Когда он ушел, Пряник поинтересовался:
– Ты будешь бить первым, или можно мне начать?
Сынок пожал плечами.
– А что это за склады?
– Наш склад был с водкой, вчера сгорел.
– Не знал. Ладно, давай я с ним поговорю. Ты можешь пока во дворе подождать.
– Я и тут могу посидеть.
– Нет, тут не надо. – Сынок загадочно улыбнулся. – Может, у нас с Гришей интимная беседа намечается.
Сказав это, Сынок подергал себя за ширинку, недвусмысленно давая понять, как именно он собирается развязать язык бедному парню.
– А-а, все понял! – расхохотался Пряник. – Позовешь меня, когда вам с «девочкой» станет скучно.
– Хорошо, позову, – кивнул Сынок, подошел к висящему парню и расстегнул ему ремень джинсов. – Ну что, Гриша, снимай штанишки, будем по попке ата-та.
Пряник, расхохотавшись, вышел из ангара. Ночь была теплая, тихая, безветренная. Где-то стрекотал кузнечик. Ну прямо как в деревне. Докурив сигарету, Пряник стрельнул окурком в небо и лег на лавку у ангара. С одной стороны, ему хотелось посмотреть, что там будет делать Сынок с этим беднягой, но с другой – лучше с Сынком не связываться. Пряник закрыл глаза и задремал.
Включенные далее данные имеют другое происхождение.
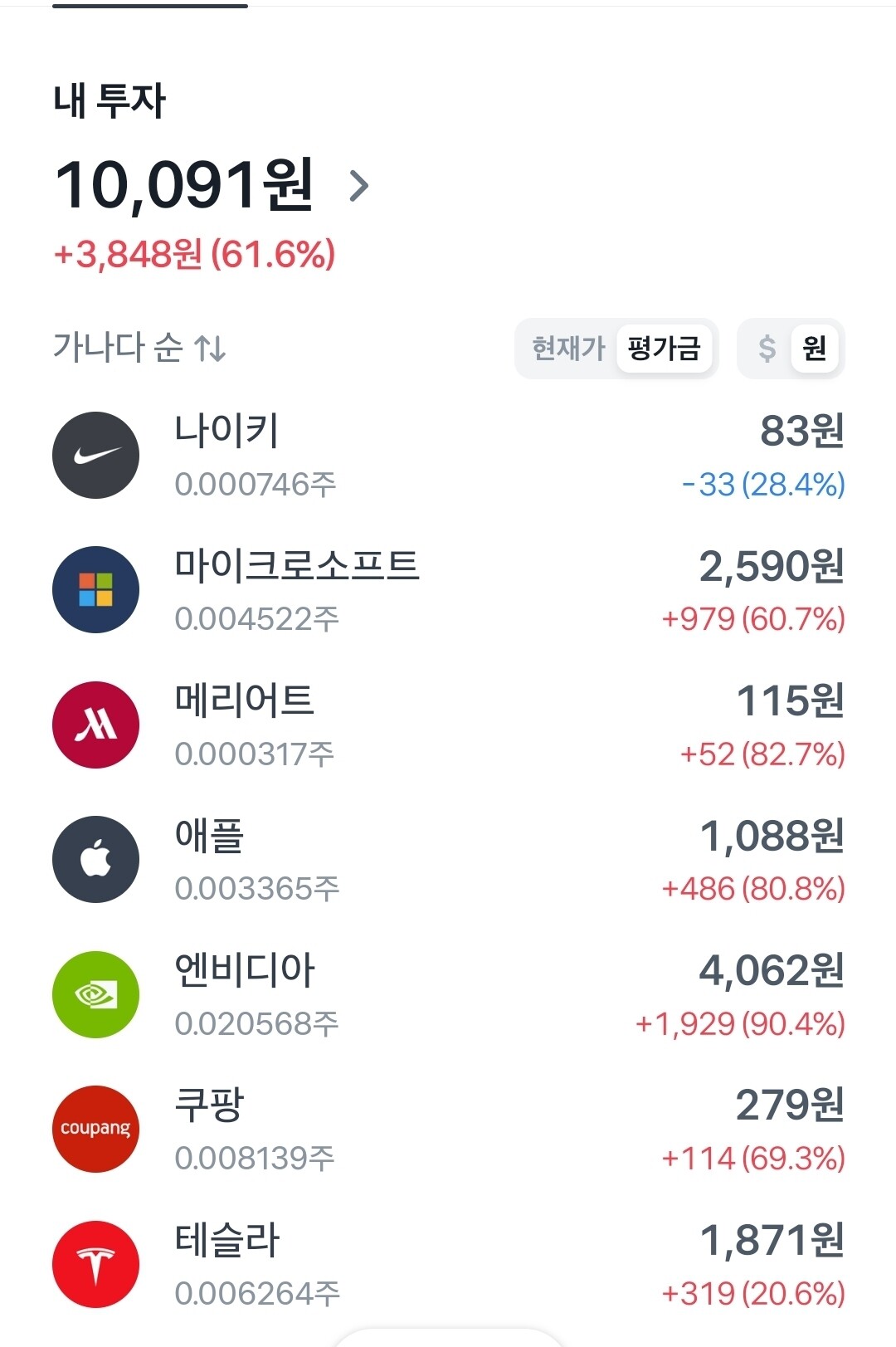Screen dimensions: 896x1347
Task: Tap the +3,848원 (61.6%) profit text
Action: click(x=194, y=254)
Проснулся он оттого, что кто-то толкнул его в бок.
Пряник открыл глаза – Константин Константинович!
– Вы что, натурально, охренели? – зарычал старик. – Где Сынок?
– Я тут, – вышел тот из ангара.
– Ну и как?
– Чего?
– Я спрашиваю, как, раскололи?
– Расколол.
– И что?
– Ну это… – Сынок почесал затылок. – Короче, есть какой-то хачик, то ли Османов, то ли Асланов, Гриша сам не помнит. Помнит, что зовут этого хачика Тагир. У него сеть палаток на оптовке, спиртным торгуют. Вот он и заказал.
– Знаю, о ком речь. – Константин Константинович ухмыльнулся. – Тагирчик, значит. Ладно, разберемся. Ну, молодец, отдыхай пока. А ты, Пряник, зайди ко мне на минутку.
Пряник остался.
Сынок вернулся в келью и уже собирался лечь, когда заглянул Пряник.
– Сегодня ночью с тобой в город поедем. – Пряник сел на койку. – Готовься. Можешь целый день спать, делать что хочешь. В одиннадцать выходим.
– А куда поедем?
– Там узнаешь.
Проснулся Юрий Петрович по привычке ни свет ни заря. Проснулся с тяжелым сердцем. Он почему-то вдруг пожалел, что ввязался в новое дело. Забеспокоился, хотя и не мог пока объяснить себе причину своего состояния.
Гордеев зажег газ под чайником и пошлепал в ванную. И там, глядя в зеркало на отражение своего еще сонного, покрытого лохматой пеной лица, он понял: несмотря на кажущуюся простоту вопроса, не так легко будет вытащить гражданку Пастухову из тюрьмы.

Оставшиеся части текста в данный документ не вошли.